Hace poco alguien me comentaba cómo la historia de la literatura- desde la Biblia en adelante- estaba atravesada por los conflictos de los hijos (varones) con sus padres (varones). La respuesta obvia a eso sería “patriarcado”. ¿Qué pasa con la relación entre madres e hijas? Aunque existen varias obras de ficción y no ficción sobre el tema (entre las iniciales escritas por mujeres, además de las cartas de Madame de Sevigné a su hija, las primeras autobiográficas pueden encontrarse en Sido de Colette, o Una muerte muy dulce de Simone de Beauvoir) el tópico sigue siendo patrimonio varonil. Hay un sinfín de obras sobre “el padre” y las que tratan sobre el vínculo materno-filial suelen entrar en la categoría de literatura femenina, o “eso que escriben las mujeres para mujeres cuando hablan del ámbito doméstico”. Ahora pienso en la demoledora Noches azules de Joan Didion, en el reciente bestseller También esto pasará de Milena Busquets, en varios cuentos de Lorrie Moore, y más. No se inscriben en una genealogía. No conforman una tradición.

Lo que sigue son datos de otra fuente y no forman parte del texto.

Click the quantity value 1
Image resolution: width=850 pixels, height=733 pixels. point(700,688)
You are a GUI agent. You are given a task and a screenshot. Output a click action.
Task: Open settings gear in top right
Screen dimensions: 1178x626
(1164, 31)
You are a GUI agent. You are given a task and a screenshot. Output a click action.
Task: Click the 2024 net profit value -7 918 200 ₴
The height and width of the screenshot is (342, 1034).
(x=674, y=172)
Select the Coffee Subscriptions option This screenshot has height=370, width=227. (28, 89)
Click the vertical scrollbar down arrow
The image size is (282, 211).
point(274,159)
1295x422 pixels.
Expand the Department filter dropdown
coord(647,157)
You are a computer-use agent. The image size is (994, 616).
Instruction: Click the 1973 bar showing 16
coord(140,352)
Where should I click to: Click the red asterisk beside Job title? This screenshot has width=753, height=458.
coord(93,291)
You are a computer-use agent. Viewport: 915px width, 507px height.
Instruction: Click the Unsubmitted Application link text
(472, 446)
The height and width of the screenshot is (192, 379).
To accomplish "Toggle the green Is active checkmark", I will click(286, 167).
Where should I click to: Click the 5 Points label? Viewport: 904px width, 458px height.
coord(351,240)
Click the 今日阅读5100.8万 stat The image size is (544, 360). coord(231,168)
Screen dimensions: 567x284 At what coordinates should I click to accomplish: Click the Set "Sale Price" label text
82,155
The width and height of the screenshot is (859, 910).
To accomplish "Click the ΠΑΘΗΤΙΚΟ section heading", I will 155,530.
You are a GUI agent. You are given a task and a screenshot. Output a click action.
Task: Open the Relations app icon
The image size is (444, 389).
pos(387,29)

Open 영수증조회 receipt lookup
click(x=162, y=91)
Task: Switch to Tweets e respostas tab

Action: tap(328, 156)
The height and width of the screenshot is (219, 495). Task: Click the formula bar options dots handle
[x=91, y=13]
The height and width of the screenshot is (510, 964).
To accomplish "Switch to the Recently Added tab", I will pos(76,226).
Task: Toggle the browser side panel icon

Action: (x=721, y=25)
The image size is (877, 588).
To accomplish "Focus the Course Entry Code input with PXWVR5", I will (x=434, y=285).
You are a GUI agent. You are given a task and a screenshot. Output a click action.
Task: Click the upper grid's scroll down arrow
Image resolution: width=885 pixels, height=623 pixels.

Personalmente es un tema que me obsesiona. De hecho, cuando le comenté a mi madre que iba a escribir sobre ella, exclamó: “¡otra vez!”. Y sí, otra vez. Hay algo que me fascina, y excede mi propia experiencia, y son las corrientes subyacentes, la electricidad, el desmadre, justamente, que existe en estas relaciones que pueden ser crueles, atormentadas, amorosas, silenciadas. “Mi madre está loca”, es una frase que se repite mucho entre mis amigas. Ninguno de los vínculos que conozco ha sido livianito. Hay rivalidad, expectativas, asfixia, temor, culpa, recriminaciones. La aceptación suele ser una rareza. Nosotras ya estamos crecidas, nuestras madres están envejeciendo. Repiten cosas. Y eso también es imperdonable. Hace un tiempo estuve en Uruguay de visita y, como siempre, me quedé en la casa de mi madre. No convivimos hace diez años y eso empieza a notarse al cuarto día (ya hemos sacado la cuenta) cuando la paciencia empieza a mermar de los dos lados. Hasta hacía poco teníamos un patrón: reencuentro con bombos y platillos, intensidad, cansancio, conflicto, dramatismo, llantos, reconciliación, despedida, llanto. Nada de guardar las formas, siempre fuimos muy teatrales y las peleas tenían una duración media de 40 minutos (también hemos sacado la cuenta). Nunca pudimos extenderlas demasiado. Y eso que hemos hecho esfuerzos de los dos lados para sostener la ofensa. Pero esta vuelta a Uruguay fue diferente. No nos peleamos. Una noche, mientras yo comía algo frente al televisor, ella me vino a decir algo que no recuerdo y yo, sintiéndome invadida (estaba interrumpiendo mi cita con Netflix) le contesté con desaire, como la adolescente en que me convierto (y me convierte) cada vez que vuelvo a su casa. Al segundo, pensé: “Ya está, se viene el estallido”. Pero cuando miré hacia la puerta con mi frase de defensa preparada, ella, que se estaba arreglando para salir, mientras se pasaba un cepillo por el pelo, con un gesto absolutamente reconocible, me miró divertida. Llena de ternura. Sin hablar me estaba diciendo: “Ana, dale, se terminó el día”.